Пассивность основных сил флота, пребывавших в «томительном бездействии», вызвала неудовольствие Морского штаба ВГК, стремившегося переложить ответственность за собственный «оперативный паралич» на командующих флотами адмиралов А. А. Эбергарда (Черное море) и В. А. Канина (Балтика). Благоприятная конъюнктура позволила группе офицеров штаба флота — князю М. Б. Черкасскому, И. И. Ренгартену, Ф. Ю. Довконту, заручившись в ставке поддержкой капитана 1 ранга В. М. Альтфатера и адмирала А. И. Русина, провести многоходовую аппаратную комбинацию, в результате которой 6 (19) сентября В. А. Канин был смещен с должности[890]. Флот возглавил вице-адмирал А. И. Непенин, который на посту начальника службы связи зарекомендовал себя как отменный организатор, однако не имел опыта командования корабельными соединениями и руководства оперативными штабами ни в мирное, ни в военное время. Да и первые шаги А. И. Непенина на посту комфлота — жестко авторитарное управление собственным штабом и подавление всякой инициативы его сотрудников, «подтягивание» дисциплины подчиненных всех уровней (зачастую в весьма грубой форме) и т. п. — заставляют усомниться в уместности этого кадрового решения. Деятельность же флота при новом командующем не только не активизировалась, но и была еще более ограничена вследствие появления в сентябре — октябре германских подводных лодок в глубине операционной зоны флота — в Рижском и Финском заливах[891]. Представляется очевидным, что причину не вполне благополучного состояния дел на российских морских театрах следует искать не в «бездарности» или недостаточной «энергии» командующих флотами, а в несостоятельности морских органов верховного командования, оказавшихся, по удачному выражению М. А. Петрова, в «идейном стратегическом тупике»[892].

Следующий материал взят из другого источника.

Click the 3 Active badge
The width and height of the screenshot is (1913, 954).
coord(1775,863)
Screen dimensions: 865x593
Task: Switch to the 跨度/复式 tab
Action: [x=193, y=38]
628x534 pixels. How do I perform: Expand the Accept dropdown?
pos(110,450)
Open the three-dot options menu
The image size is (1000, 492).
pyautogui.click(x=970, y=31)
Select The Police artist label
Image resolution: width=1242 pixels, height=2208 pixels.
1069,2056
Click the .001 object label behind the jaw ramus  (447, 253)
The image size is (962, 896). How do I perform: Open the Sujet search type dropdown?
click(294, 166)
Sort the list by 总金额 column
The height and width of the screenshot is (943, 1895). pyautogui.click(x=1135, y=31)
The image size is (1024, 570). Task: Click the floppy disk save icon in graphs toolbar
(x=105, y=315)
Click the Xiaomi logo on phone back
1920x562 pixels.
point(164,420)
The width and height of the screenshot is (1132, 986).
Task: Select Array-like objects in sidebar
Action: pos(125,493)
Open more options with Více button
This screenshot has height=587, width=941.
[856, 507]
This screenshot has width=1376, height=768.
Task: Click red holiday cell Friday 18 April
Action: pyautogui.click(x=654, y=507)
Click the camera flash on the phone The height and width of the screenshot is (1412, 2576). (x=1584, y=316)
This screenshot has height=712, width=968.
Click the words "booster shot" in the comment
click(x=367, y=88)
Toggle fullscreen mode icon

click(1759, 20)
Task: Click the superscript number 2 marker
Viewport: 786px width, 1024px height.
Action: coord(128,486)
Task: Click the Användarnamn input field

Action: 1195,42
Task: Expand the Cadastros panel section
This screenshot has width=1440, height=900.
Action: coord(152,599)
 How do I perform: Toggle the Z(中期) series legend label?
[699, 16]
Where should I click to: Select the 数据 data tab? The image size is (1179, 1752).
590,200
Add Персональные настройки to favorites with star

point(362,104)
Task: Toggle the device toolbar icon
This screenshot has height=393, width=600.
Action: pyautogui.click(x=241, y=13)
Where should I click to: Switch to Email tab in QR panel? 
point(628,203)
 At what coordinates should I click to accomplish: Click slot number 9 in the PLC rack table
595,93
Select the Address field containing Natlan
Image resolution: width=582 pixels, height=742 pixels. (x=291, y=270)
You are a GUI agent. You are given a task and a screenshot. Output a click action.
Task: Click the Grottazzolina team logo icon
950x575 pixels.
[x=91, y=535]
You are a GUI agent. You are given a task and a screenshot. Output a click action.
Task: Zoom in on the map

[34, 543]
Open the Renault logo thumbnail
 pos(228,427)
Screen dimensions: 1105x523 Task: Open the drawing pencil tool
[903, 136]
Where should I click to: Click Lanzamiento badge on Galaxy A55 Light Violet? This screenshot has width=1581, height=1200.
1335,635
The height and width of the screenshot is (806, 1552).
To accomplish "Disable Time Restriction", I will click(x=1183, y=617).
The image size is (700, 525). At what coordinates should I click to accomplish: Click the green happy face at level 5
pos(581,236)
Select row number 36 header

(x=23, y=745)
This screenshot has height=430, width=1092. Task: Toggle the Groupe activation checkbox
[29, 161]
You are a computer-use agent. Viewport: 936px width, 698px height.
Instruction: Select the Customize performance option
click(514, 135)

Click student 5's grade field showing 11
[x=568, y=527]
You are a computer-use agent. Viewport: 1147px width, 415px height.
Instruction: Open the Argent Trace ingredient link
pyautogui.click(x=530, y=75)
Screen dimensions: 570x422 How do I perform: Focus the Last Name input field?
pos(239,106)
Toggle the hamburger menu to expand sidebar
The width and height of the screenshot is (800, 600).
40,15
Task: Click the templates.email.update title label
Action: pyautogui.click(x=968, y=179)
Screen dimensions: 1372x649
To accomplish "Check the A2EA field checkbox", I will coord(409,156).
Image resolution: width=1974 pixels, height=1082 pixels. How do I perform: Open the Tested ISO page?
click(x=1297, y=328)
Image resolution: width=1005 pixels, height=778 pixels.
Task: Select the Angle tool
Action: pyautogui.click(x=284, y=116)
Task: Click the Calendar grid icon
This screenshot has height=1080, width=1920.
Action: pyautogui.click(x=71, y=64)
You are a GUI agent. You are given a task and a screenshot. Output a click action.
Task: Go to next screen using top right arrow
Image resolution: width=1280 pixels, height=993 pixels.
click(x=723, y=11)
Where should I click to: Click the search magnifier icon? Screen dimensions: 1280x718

2.5. БОРЬБА НА БАЛТИЙСКИХ КОММУНИКАЦИЯХ ПРОТИВНИКА В ЗАВЕРШАЮЩЕЙ ВОЕННОЙ КАМПАНИИ (1917 Г.)

Кампании 1917 г. предшествовали события Февральской революции, которые положили начало массовому падению дисциплины и фактическому развалу флота, особенно ярко проявившемуся на Балтике. В дни крушения династии в Кронштадте и Гельсингфорсе разразились стихийные революционные выступления матросов, сопровождавшиеся безнаказанными убийствами офицеров и кондукторов[893]. Жертвами, число которых превысило 100 человек (еще около 350 были арестованы)[894], становились не только жестокие по отношению к команде, но и просто требовательные к службе офицеры. 4 (17) марта в Гельсингфорсе был застрелен командующий флотом вице-адмирал А. И. Непенин, заявивший о поддержке новых властей, но пытавшийся призвать подчиненных к верности воинскому долгу. Известный приказ Петроградского совета рабочих и солдатских депутатов № 1 от 1 (14) марта 1917 г.[895], который, по верному наблюдению современника, «предоставлял солдатам одни права, но никаких обязанностей»[896], положил начало демократизации вооруженных сил, принявшей, по существу, неуправляемый характер. 28 апреля (11 мая) в Гельсингфорсе начал свои заседания Центральный комитет Балтийского флота (Центробалт), постановивший, в частности, «назначения офицеров производить только с ведома и согласия ЦКБФ»[897]. Смещение матросами своих командиров и избрание на их место новых, зачастую просто угодных команде офицеров стали обыденным явлением. До июня таким образом на командные должности было избрано около 500 офицеров, в том числе командующий флотом вице-адмирал А. С. Максимов. Большинство этих назначений трудно признать удачными, но ГМШ (6 (19) июня преобразован в Главное управление по делам личного состава — ГУЛИСО[898]) был вынужден утверждать их, чтобы сохранить какое-то подобие организации. Частая смена командующих и командиров всех степеней, равно как и вмешательство комитетов в решение оперативных вопросов не способствовали повышению качества управления силами.